Forty U.S. Marines experienced Clemson University’s esprit de corps Thursday, getting a grounding in the school’s traditions of service even while Clemson officials feted the Marines for their own.
“This place is dedicated to those who lived and served and died so that we could live to serve,” said retired Air Force Col. Sandy Edge, opening his guided tour of Clemson’s Scroll of Honor, listing the 482 Clemson graduates who have lost their lives in the military.
Edge, director of Clemson’s College of Business and Behavioral Science Academic Advising Center, was among those greeting the Marines at their arrival near the stadium Thursday morning.
The Marines are visiting Oconee County this week as guests of the Salem area “Honoring Their Service” group.
The Salem group partners with the Roger C. Peace Rehabilitation Hospital of the Greenville Health System to bring the Marines from Camp Lejeune, N.C. This is the sixth year of the program.
The tour of the Clemson stadium, West End Zone, including a visit to head coach Dabo Swinney’s office and lunch, was the final event of the week for the group before traveling back to Camp Lejeune.
Edge related the history of Clemson’s traditions of promoting service, both military and public service, and focused on the question carved in boulders, one word to the boulder, in the memorial park surrounding the Scroll of Honor: “How Will You Serve?”
“We all serve,” said Edge. “Some serve in the military, some serve as doctors, some as politicians … We all serve. “Every Clemson graduate or visitor that comes to this park is asked that, ‘How Will You Serve?’

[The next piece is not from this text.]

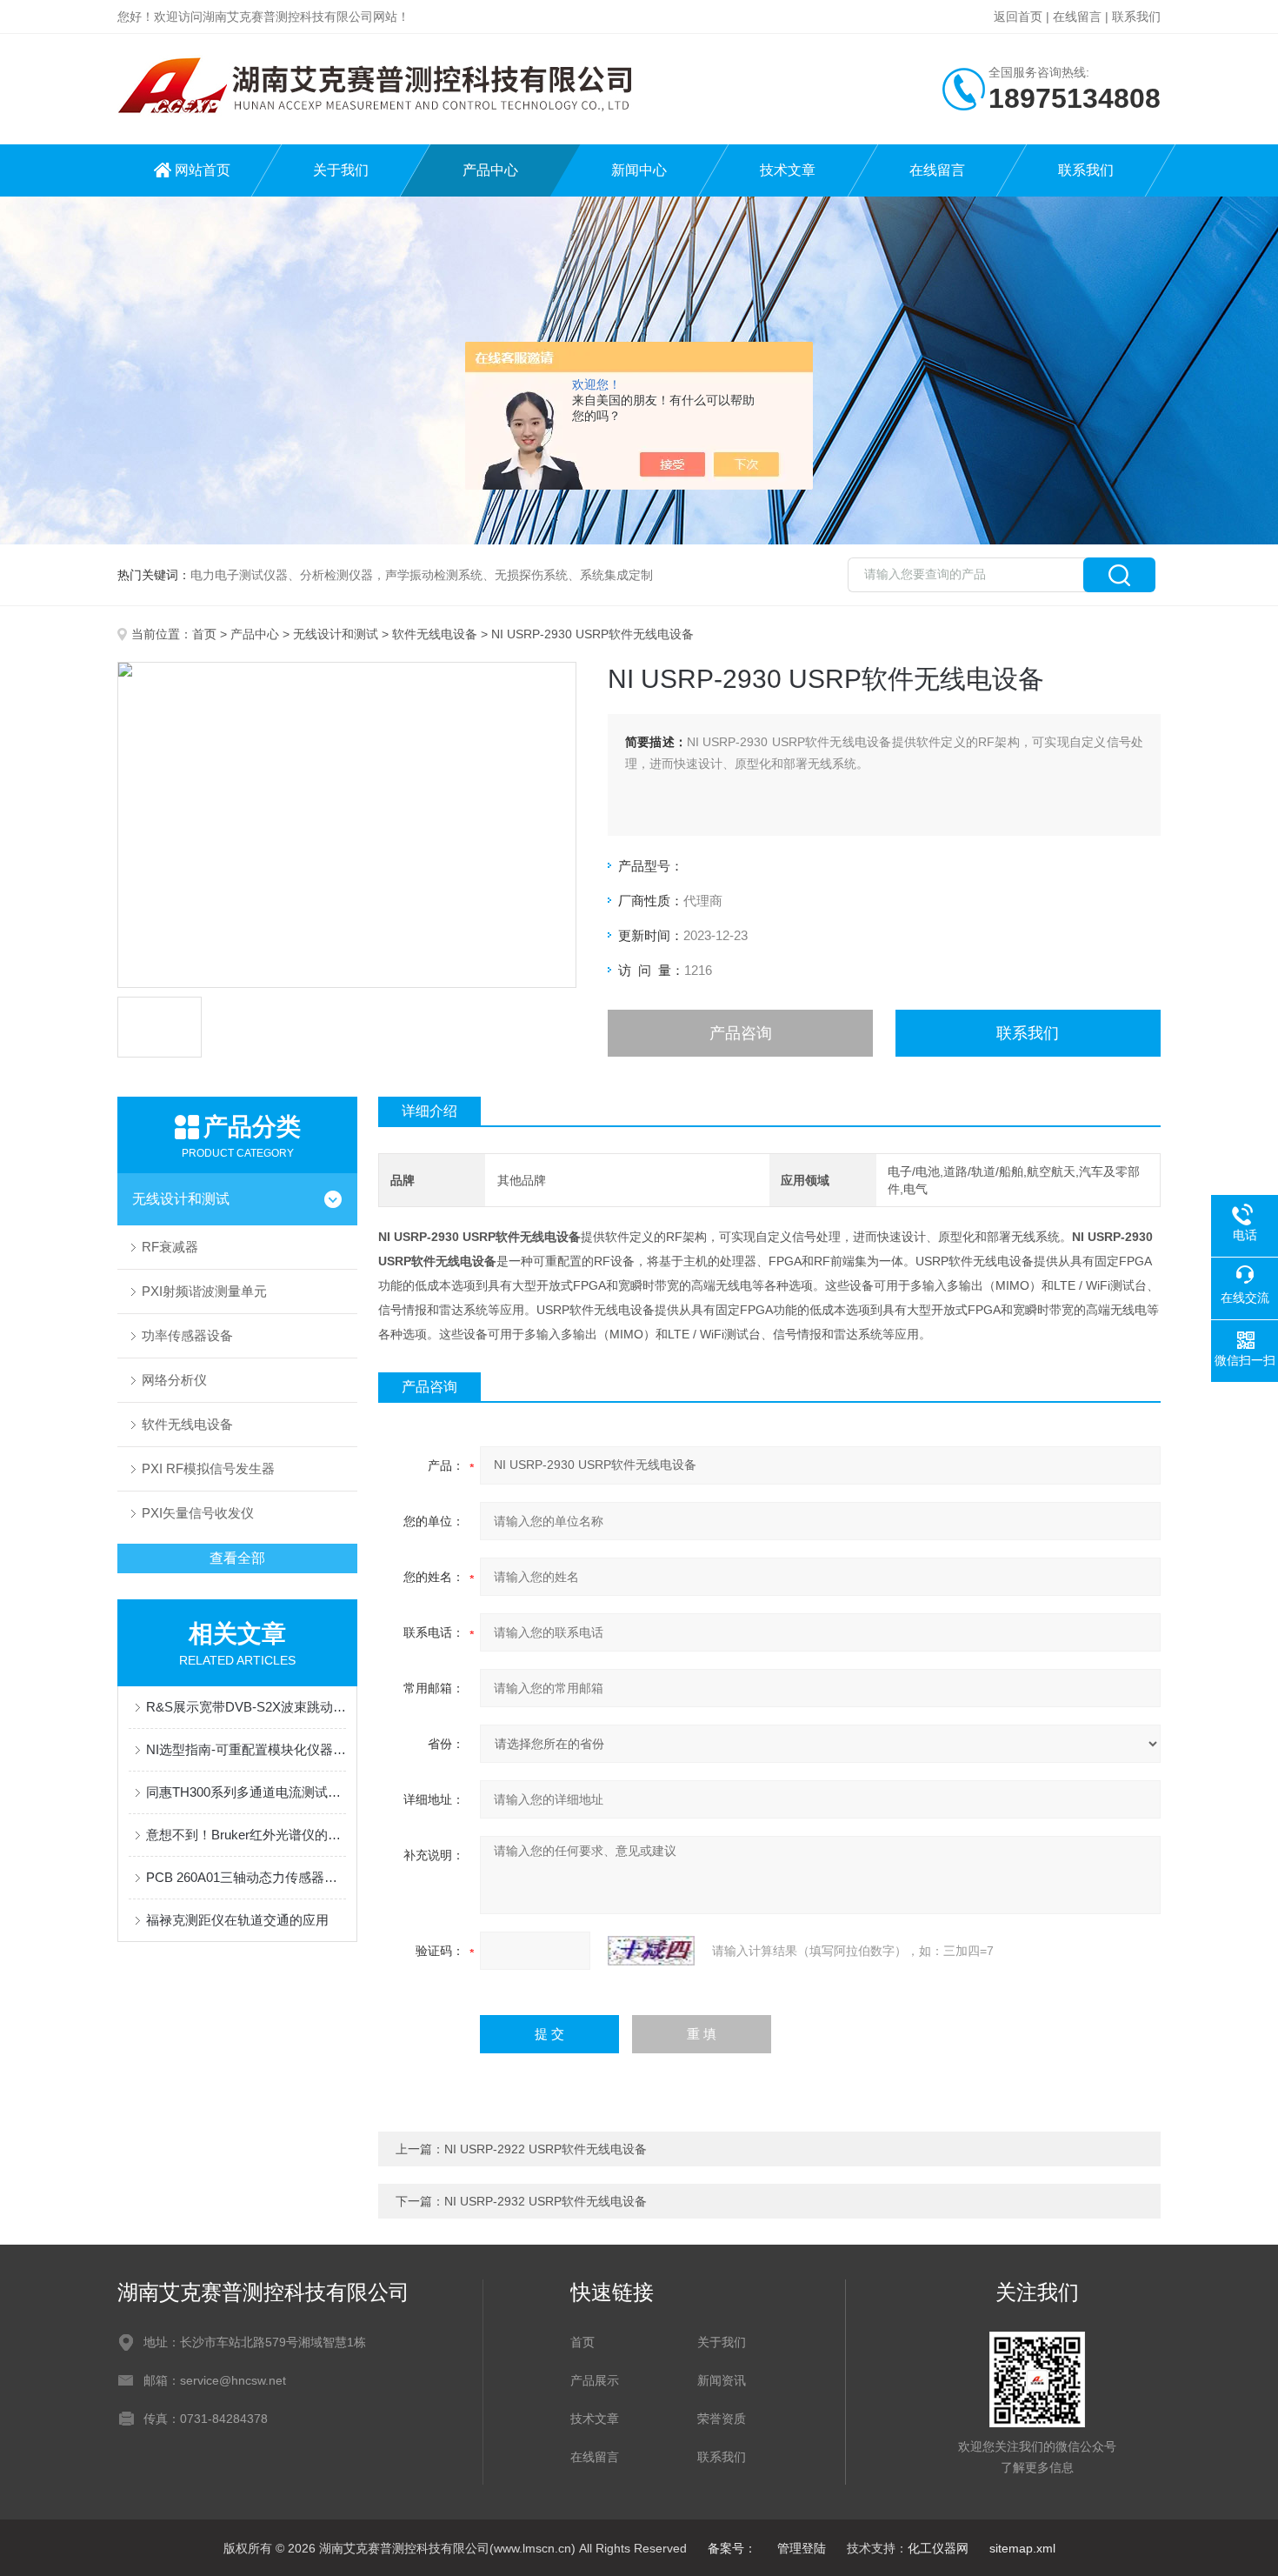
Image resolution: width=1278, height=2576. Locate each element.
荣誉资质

“As Marines,” he said, looking at the group around him, “you’ve already answered that.”
Those Marines who could entered the stadium the way the Clemson football team does, with a run down the east end hill after rubbing Howard’s Rock, the piece of stone from the actual Death Valley once given to coach Frank Howard and now a big part of the football program’s venerated institutions.
“They call it the most exciting 25 seconds in college football,” Joe Galbraith, assistant athletic director for communications, describing the Clemson Tigers’ traditional running entrance. “For us it certainly is.”

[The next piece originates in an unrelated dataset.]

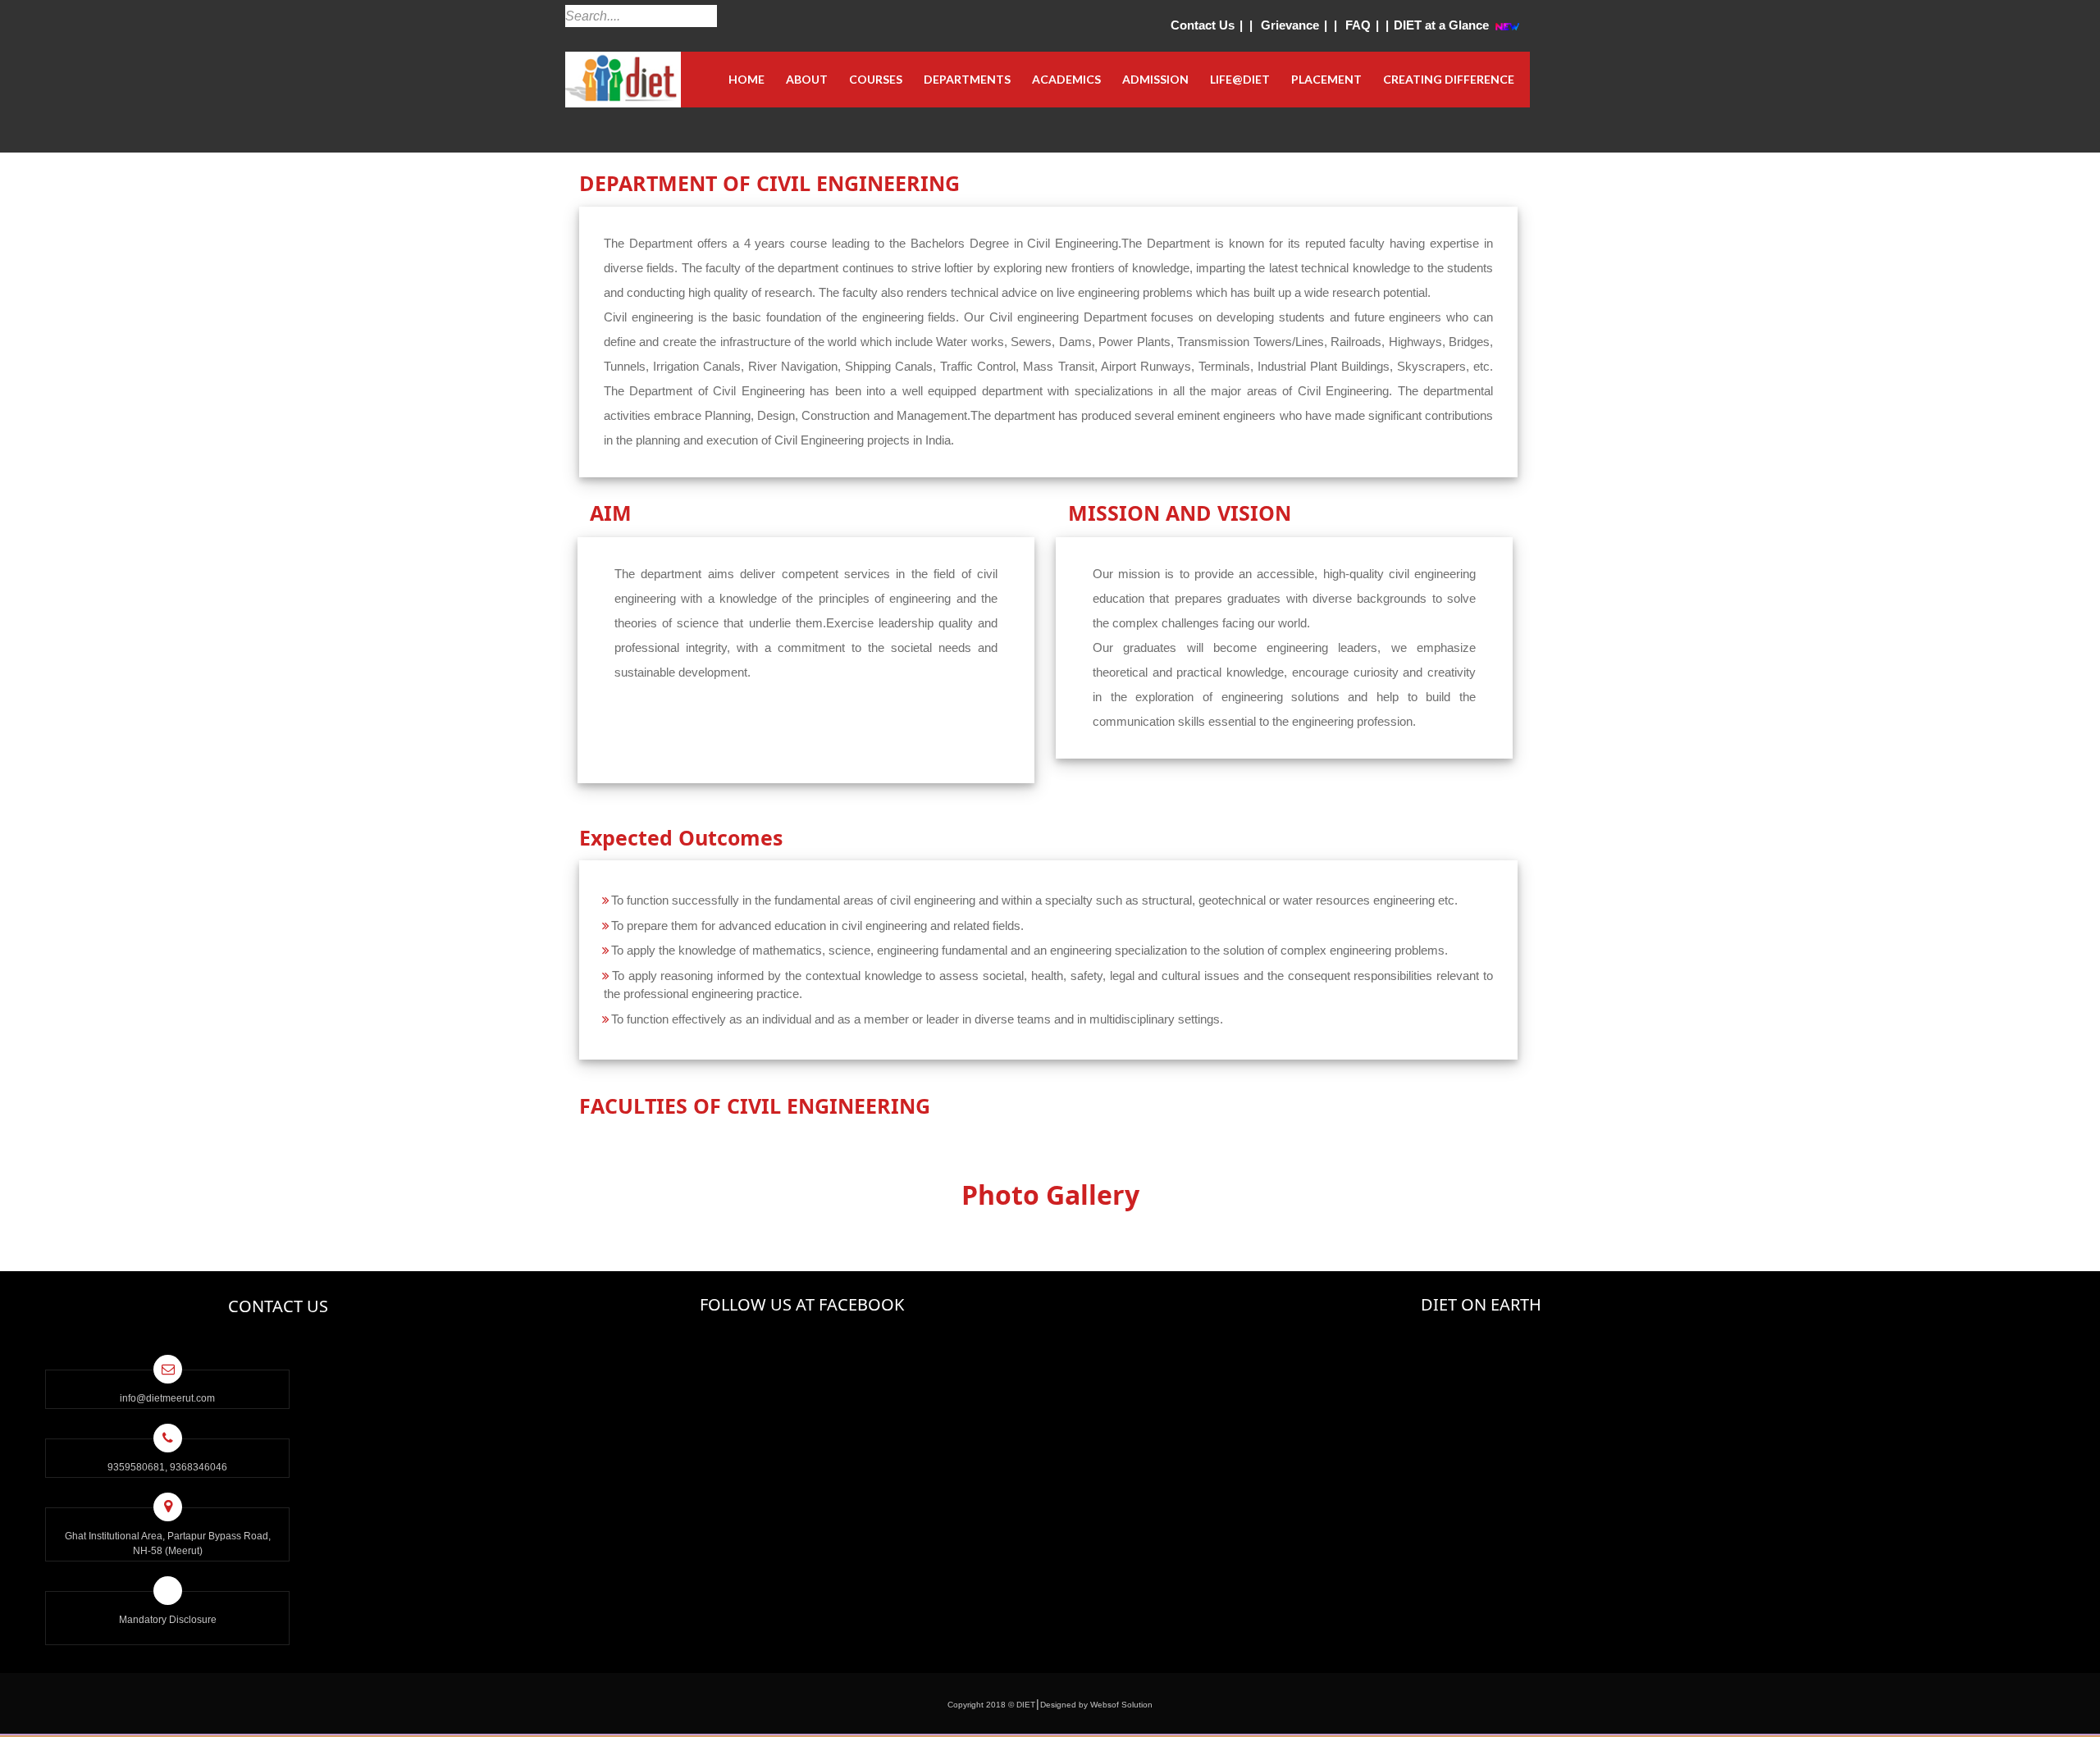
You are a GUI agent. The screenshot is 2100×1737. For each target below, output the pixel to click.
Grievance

“The hill didn’t look that steep on TV,” said Cpl. Jeremy Popovitz after he’d reached the stadium floor. “Makes a great entrance.”
“Awesome, just awesome” was LCpl. Logan Bryson’s description of his week. Bryson, from Anderson, is medically retired from the Marine Corps after a tour in Afghanistan. “I really want to thank the people who organized this,” he said.
Tom Morse, who is co-chairman of the “Honoring Their Service” group in the Salem area, said that once the Marines leave, that’s not the end of what his group does.
“We have a family program, where they can come back with their families and stay a while at a condo that’s donated for the time,” he said.
Three Marines from past years have taken up the offer, he said.
The group also collects packages for National Guard units, he said, but the planning for the Marines annual June visit is almost a continuing process.
“We start planning it in January,” Morse said.